Manado (ANTARA) - Pakar kelautan dari Universitas Sam Ratulangi (Unsrat) Manado, Dr. Rignolda Djamaludin, mengatakan, nelayan terpaksa harus mengambil langkah berbeda untuk bertahan diri dari dampak pandemi COVID-19. 

"Semenjak pandemi COVID-19 menghantam, banyak masyarakat nelayan putar otak, dan menjadi pedagang pagi sore untuk menghidupi keluarga," kata Djamaludin, dalam webinar kbr dari laut, ketahanan nelayan dalam menghadapi pandemi COVID-19, di Manado, Jumat.

Djamaludin mengatakan, memang ketahanan nelayan sangat jatuh akibat hantaman pandemi, karena daya beli masyarakat turun, sehingga suka tidak suka nelayan harus memutar otak dan menambah kerja. 

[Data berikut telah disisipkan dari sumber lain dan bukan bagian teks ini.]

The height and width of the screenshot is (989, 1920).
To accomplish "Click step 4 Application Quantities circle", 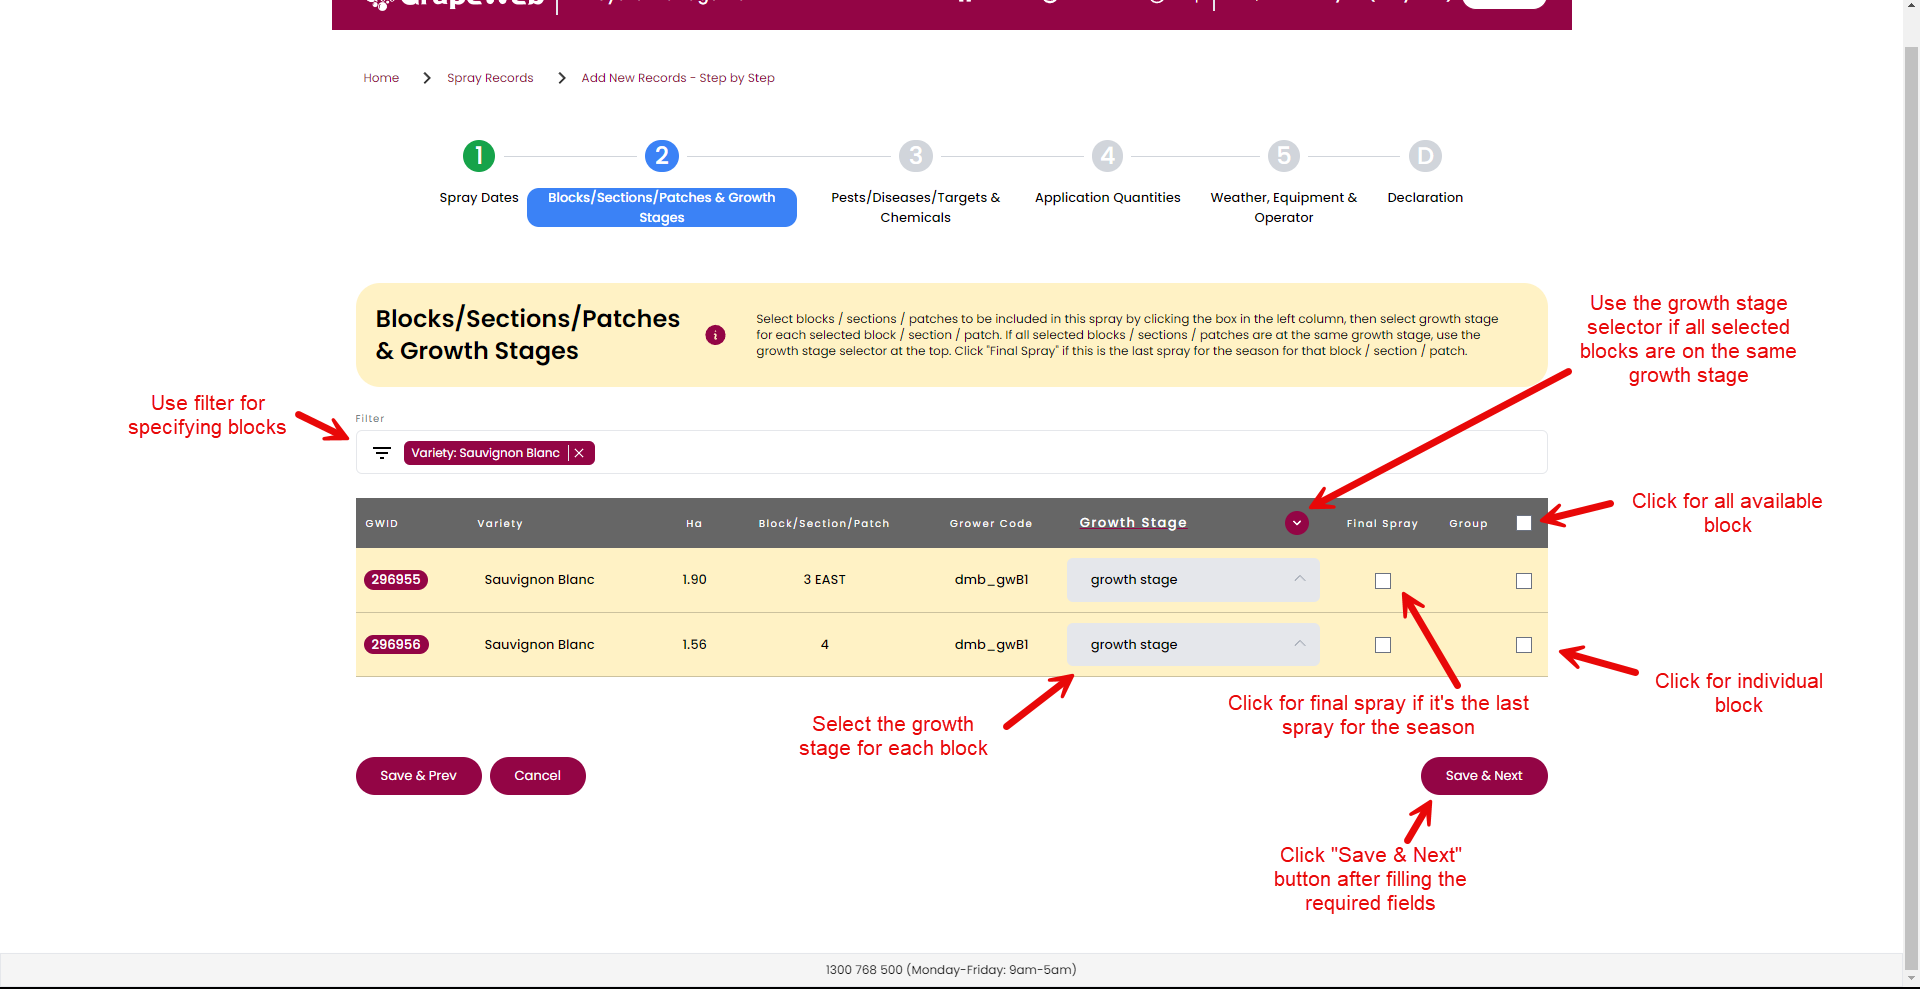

Pakar lulusan Australia itu mengatakan, para nelayan itu  juga menjadi bagian pedagang ikan, meskipun bukan di pasar dan hanya jualan di tepi jalan. 

"Saya memantau selama beberapa waktu ini, dan menemukan  para nelayan itu, juga menjadi pedagang itupun pagi dan sore," katanya. 

Jika dagangannya tidak laku di pagi hari, katanya, akan  dijual kembali sore sampai malam,  supaya bisa bertahan dari serangan pandemi COVID-19. 

Karena itu dia mengatakan yang paling penting adalah tindakan pemerintah untuk membantu nelayan agar tetap bisa bertahan, dari dampak pandemi COVID-19.

Karena itu, Djamaludin mengatakan, pemerintah harus terjun ke tengah nelayan supaya benar benar tahu, bukan hanya sekadar melihat dari luar tetapi harus benar-benar  masuk agar tahu apa yang dibutuhkan nelayan.